::: Extract provided :::

Psychology 12:  Introduction to African American Psychology

S/R Paper for February 1, 2007

By

Halford H. Fairchild

 

Film lecture:  Ulisa Erylene Piper-Mandy

 

Stimulus:  Dr. Piper-Mandy gives an excellent African-centered introduction to a Black psychology.  She provides a justification for African terms and images and symbols.

 

An emphasis is on changing, and transforming and restoring African people to their historical greatness.

 

Story of Osiris and Isis – dismembering.

 

To “remember” is to put back together again. 

 

The African-centered agenda:  To “re-member.”

 

Lies have supremacy in higher education.

 

5 Cycles of existence (Beginning, Belonging, Being, Becoming, Beyond) are explored through 4 levels of knowing (Giri-So, the forward/thesis; Benne-So, the Analysis; Bolo-So, Back Story; and So-Daiyi, understanding.)

 

Daniel Patrick Moynihan – Black families as a “tangle of pathology.”

 

Responses:  A nice whetting of the appetite for what should be an exhilarating lecture series.

 

I resonate with her frustration at not being able to be truthful within the confines of academia.  And the issue of a mixed classroom?  The class would be very different, if all Black.

 

E.g., cannibalism.

 

 

 

Fairchild, H.H., Whitten, L., & Richard, H.W.  (2003).  Teaching African American psychology:  Resources and strategies.  In P. Bronstein & K. Quina (Eds.), Teaching gender and multicultural awareness:  Resources for the psychology classroom.  Washington, D.C.:  The American Psychological Association.

 

Stimulus:  This article defines African American psychology according to a number of distinguishing dimensions (emphases on the collective, on an historical context, on spiritual reality, on introspection, on harmony with nature, on being anti-racist and anti-sexist, and by being grounded in a set of values.  It then provides resources for instructors in the areas of developmental psychology, gender and the family, employment and economics, personality, clinical and counseling psychology.  It offers a number of concrete teaching strategies.

:::

▶ [What this exercise asks]
1. Can you sum up the stimulus/response paper in two sentences?
2. Could you write the next part of the stimulus/response paper, picking up after its last sentence?
You won't need any of the entries.

::: Entries supplied :::

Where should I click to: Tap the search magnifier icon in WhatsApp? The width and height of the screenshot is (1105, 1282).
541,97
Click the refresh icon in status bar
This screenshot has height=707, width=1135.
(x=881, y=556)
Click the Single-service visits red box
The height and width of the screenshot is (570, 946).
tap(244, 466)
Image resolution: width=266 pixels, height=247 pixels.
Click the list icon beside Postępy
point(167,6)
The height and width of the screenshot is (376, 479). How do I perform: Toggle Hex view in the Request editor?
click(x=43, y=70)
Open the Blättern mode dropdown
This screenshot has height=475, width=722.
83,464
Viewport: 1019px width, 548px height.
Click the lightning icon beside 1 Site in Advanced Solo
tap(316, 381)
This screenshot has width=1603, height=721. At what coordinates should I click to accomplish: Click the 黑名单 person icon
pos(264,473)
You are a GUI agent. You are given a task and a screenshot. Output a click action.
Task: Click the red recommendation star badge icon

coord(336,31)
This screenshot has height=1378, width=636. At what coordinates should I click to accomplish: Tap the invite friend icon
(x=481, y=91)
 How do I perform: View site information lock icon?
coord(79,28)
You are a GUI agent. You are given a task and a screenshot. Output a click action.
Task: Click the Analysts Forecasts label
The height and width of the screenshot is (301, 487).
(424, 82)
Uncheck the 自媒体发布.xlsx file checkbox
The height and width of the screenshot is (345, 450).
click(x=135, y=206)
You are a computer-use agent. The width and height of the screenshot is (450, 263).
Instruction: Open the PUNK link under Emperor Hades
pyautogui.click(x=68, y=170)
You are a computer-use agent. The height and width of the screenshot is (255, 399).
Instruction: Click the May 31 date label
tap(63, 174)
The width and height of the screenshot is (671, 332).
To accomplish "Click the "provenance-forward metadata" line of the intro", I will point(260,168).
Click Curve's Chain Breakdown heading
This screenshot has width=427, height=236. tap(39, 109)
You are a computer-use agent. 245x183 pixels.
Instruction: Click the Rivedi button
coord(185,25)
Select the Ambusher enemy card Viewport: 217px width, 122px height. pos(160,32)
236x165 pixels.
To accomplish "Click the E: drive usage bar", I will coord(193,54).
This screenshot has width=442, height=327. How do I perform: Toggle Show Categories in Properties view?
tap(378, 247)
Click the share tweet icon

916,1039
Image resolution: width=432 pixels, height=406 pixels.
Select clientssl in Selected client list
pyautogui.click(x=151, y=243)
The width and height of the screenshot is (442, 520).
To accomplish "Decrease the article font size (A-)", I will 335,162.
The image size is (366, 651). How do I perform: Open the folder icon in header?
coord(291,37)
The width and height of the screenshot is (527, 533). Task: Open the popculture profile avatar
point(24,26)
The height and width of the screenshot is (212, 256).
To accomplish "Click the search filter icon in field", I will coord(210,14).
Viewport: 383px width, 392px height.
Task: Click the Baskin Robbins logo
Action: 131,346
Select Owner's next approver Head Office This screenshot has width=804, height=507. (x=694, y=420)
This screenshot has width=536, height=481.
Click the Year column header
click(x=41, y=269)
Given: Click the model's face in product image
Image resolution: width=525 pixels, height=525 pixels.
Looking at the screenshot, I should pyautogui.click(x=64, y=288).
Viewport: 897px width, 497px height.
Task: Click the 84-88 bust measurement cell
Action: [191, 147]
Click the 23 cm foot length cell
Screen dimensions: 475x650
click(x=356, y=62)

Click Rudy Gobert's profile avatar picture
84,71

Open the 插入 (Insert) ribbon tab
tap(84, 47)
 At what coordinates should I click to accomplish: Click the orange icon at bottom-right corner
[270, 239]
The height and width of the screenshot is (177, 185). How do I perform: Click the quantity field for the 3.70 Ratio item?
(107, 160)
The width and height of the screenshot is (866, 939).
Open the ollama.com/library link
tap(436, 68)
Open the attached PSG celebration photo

:::

▶ [Solved problems]
1. The paper reviews a film lecture in which Dr. Piper-Mandy gives an African-centered introduction to Black psychology, stressing the restoration of African people to their historical greatness and the agenda to "re-member." It then describes an article by Fairchild, Whitten, and Richard (2003) that defines African American psychology by several distinguishing dimensions and offers instructors resources and concrete teaching strategies.

2.
Responses:  The distinctions between African-centered and European-centered epistemologies are not black and white, but shades of gray.  The field is very diverse, and currently well developed.  African American psychology is interdisciplinary in that it looks at social systems (e.g., politics and economics and history).

 

Fairchild, H.H.  (1996).  Black history, Black psychology and the future of the world.  Psych Discourse, 27(2), 3.

 

Stimulus:  This article notes that Black history requires re-writing White history.  It notes that the problem with White epistemologies is that they gave justification to Manifest Destiny in all of its forms.  The “corrective medicine” is knowledge, and points in the direction of global change.  The author names the seven cardinal virtues of Ma’at:  truth, justice, righteousness, harmony, propriety (compassion), balance, and order.

 

Responses:  Note the problem with mis-information regarding Egypt and religion.  What does God look like?  (Santa Claus?).  Jesus?  Note the dominance of (White) Jesus images in West AfricaChristianity as oppression.

 

Kwate, Naa Oyo A.  (2005).  The heresy of African-centered psychology.  Journal of Medical Humanities, 26(4), 215-235.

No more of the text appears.